This Natuashish man needs a new kidney. Now his brothers are stepping up in a big way

·2 min read
Simeon Poker, seen here with his wife, Ruby, is currently in St. John's waiting on a kidney transplant. His brother, Tommy, will soon begin a 700-kilometre run from Natuashish to Happy-Valley Goose Bay to raise money and awareness for him. (Simeon Ruby Poker/Facebook - image credit)
Simeon Poker, seen here with his wife, Ruby, is currently in St. John's waiting on a kidney transplant. His brother, Tommy, will soon begin a 700-kilometre run from Natuashish to Happy-Valley Goose Bay to raise money and awareness for him. (Simeon Ruby Poker/Facebook - image credit)
Simeon Ruby Poker/Facebook
Simeon Ruby Poker/Facebook

For Timmy, Tommy and Simeon Poker of Natuashish, Labrador, the bond between brothers will soon take on a whole new meaning.

Simeon is diabetic and has been in and out of hospital on kidney dialysis. When one of his kidneys failed and a transplant was needed, the search for a donor began.

"We were tested here in St. John's, and two of us matched," Tommy, now living in St. John's, told CBC Radio's Labrador Morning on Friday. "Myself and my brother Timmy."

Once the test results came back, the family decided Timmy would be the one to donate one of his kidneys. However, that doesn't mean Tommy isn't doing his own heavy lifting to help his brother out.

Beginning Aug. 9, Tommy will start a 700-kilometre run from Natuashish to Happy Valley-Goose Bay to raise money for the trip to Nova Scotia for the transplant.

He said he plans to run 50 kilometres per day, which would mean he completes the journey in two weeks. A fundraising goal of $30,000 has been set.

"When they go to Halifax, I think they'll be there for a while.
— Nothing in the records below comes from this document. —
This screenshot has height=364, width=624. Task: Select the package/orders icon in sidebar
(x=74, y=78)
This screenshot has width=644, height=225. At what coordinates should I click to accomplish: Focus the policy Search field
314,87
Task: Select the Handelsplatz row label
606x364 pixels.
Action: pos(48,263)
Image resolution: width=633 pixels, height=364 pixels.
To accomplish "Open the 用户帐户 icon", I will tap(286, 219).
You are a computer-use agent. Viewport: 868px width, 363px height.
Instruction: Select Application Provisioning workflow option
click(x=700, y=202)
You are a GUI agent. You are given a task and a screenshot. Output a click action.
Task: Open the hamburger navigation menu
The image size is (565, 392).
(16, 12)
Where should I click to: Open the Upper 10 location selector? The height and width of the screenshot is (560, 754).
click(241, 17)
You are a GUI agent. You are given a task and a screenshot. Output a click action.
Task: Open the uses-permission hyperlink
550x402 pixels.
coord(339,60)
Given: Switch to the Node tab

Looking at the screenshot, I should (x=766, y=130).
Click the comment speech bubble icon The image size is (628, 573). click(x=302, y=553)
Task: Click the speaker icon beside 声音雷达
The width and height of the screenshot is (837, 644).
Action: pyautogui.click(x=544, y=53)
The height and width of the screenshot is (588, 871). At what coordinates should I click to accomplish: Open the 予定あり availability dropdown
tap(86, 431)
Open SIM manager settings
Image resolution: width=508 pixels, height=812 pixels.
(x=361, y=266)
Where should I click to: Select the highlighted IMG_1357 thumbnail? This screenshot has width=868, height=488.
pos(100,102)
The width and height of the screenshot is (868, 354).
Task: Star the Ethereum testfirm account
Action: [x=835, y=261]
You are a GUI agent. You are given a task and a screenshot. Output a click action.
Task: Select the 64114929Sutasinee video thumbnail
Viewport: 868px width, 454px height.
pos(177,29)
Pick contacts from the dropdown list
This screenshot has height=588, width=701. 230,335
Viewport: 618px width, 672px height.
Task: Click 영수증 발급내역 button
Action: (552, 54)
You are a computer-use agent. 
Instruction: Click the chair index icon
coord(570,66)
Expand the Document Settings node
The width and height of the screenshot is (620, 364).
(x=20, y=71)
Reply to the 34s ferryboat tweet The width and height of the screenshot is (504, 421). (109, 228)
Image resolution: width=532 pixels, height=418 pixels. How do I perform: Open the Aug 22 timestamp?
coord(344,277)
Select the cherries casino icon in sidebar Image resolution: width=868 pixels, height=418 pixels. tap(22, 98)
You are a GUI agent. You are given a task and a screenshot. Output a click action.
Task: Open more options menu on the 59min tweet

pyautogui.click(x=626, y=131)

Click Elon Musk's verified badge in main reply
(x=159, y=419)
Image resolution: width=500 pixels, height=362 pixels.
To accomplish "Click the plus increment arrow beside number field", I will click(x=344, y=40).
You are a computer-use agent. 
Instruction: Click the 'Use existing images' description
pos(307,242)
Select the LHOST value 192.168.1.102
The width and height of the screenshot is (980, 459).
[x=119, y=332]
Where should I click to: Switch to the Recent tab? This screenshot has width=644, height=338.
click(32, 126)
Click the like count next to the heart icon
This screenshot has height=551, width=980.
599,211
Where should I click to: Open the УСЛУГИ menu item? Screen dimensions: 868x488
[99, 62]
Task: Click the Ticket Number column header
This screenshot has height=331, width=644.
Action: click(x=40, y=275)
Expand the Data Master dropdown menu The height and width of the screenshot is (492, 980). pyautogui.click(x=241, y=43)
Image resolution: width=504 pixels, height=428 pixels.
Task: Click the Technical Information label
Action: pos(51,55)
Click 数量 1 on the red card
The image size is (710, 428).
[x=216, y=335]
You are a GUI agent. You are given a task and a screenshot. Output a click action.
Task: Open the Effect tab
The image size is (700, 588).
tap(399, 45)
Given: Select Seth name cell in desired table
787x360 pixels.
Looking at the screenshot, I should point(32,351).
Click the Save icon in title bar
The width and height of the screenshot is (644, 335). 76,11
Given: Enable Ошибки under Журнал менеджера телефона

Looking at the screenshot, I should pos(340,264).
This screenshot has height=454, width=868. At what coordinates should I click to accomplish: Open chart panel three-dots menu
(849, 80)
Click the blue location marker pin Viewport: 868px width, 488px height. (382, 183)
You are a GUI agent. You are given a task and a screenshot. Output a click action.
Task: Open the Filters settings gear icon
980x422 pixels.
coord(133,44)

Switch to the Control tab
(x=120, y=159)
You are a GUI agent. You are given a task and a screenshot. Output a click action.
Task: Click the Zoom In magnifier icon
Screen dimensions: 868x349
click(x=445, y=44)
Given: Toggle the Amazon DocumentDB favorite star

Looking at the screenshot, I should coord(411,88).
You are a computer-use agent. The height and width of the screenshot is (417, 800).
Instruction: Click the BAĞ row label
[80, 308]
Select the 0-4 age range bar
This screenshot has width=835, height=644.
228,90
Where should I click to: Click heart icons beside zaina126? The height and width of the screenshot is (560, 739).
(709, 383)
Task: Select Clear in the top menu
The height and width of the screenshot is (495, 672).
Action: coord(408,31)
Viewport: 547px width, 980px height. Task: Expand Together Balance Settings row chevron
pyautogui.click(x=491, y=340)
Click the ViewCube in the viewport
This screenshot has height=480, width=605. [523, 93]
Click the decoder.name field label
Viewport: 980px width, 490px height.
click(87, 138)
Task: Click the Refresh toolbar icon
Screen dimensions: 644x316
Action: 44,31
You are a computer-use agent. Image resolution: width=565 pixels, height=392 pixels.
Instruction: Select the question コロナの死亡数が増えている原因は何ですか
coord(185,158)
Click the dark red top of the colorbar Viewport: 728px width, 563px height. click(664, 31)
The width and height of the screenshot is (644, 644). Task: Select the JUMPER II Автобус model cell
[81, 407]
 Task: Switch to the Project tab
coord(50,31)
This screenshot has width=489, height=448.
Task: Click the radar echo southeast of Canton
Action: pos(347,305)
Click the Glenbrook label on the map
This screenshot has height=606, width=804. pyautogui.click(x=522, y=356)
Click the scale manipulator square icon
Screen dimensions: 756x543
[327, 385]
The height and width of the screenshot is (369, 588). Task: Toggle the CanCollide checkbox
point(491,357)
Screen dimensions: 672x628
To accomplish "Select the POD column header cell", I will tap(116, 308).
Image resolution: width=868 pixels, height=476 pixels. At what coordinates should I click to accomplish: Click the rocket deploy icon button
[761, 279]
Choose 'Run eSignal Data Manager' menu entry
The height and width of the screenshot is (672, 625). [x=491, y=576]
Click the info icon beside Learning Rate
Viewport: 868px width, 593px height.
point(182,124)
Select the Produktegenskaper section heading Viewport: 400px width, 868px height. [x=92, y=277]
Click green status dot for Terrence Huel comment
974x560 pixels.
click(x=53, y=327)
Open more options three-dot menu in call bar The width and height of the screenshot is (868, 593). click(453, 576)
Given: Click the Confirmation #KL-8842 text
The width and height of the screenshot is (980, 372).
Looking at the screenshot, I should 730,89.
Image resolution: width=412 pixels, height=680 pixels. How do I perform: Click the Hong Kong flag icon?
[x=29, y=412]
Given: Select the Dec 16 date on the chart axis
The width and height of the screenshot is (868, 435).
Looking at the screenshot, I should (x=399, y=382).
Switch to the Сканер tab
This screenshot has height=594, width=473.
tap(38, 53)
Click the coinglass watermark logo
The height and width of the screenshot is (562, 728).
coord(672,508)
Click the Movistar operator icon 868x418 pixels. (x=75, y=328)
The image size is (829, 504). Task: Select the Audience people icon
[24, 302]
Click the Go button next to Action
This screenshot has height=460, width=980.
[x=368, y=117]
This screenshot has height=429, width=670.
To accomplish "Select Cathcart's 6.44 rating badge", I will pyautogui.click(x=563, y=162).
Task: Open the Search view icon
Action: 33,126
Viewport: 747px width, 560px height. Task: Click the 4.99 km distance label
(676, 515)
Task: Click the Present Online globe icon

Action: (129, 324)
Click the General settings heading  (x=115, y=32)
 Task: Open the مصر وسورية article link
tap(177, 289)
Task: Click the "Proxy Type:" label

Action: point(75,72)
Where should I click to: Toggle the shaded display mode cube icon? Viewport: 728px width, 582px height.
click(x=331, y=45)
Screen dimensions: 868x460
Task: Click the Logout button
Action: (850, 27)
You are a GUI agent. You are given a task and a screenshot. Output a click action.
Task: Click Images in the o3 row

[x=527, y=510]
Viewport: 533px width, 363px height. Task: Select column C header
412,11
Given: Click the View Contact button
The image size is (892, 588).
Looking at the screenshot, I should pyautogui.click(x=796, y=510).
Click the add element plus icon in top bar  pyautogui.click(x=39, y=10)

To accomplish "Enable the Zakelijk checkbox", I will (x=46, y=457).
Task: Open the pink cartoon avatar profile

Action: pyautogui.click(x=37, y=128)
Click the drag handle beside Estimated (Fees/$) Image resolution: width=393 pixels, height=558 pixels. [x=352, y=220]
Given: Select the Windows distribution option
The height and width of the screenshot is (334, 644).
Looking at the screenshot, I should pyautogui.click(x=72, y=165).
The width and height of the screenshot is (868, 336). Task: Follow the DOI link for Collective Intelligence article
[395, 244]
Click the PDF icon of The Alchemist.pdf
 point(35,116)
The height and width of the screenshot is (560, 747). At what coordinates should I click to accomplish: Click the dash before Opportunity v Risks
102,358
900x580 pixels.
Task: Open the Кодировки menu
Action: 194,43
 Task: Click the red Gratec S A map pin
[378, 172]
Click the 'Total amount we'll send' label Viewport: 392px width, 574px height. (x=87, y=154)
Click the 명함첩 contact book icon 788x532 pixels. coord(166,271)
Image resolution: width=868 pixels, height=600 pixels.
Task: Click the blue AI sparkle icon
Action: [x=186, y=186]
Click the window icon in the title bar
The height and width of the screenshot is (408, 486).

They'll be needing the money, for sure," Tommy said. "I believe I can do it, raise the 30 grand.… I've been doing walks and runs here and at work almost every day."

Tommy isn't a stranger to long distances, completing an 86-kilometre walk from Hopedale to Natuashish in 2016.

Besides raising money, Tommy said he hopes the run will raise awareness of those affected by diabetes across the province.

"There's a lot of people back home that are dying from diabetes, which leads to dialysis. My brother is one of them, and I know others who didn't make it," he said.

"Simeon has been in and out of the hospital for quite some time.… They've been struggling to fundraise for themselves, so I'm doing this run for them."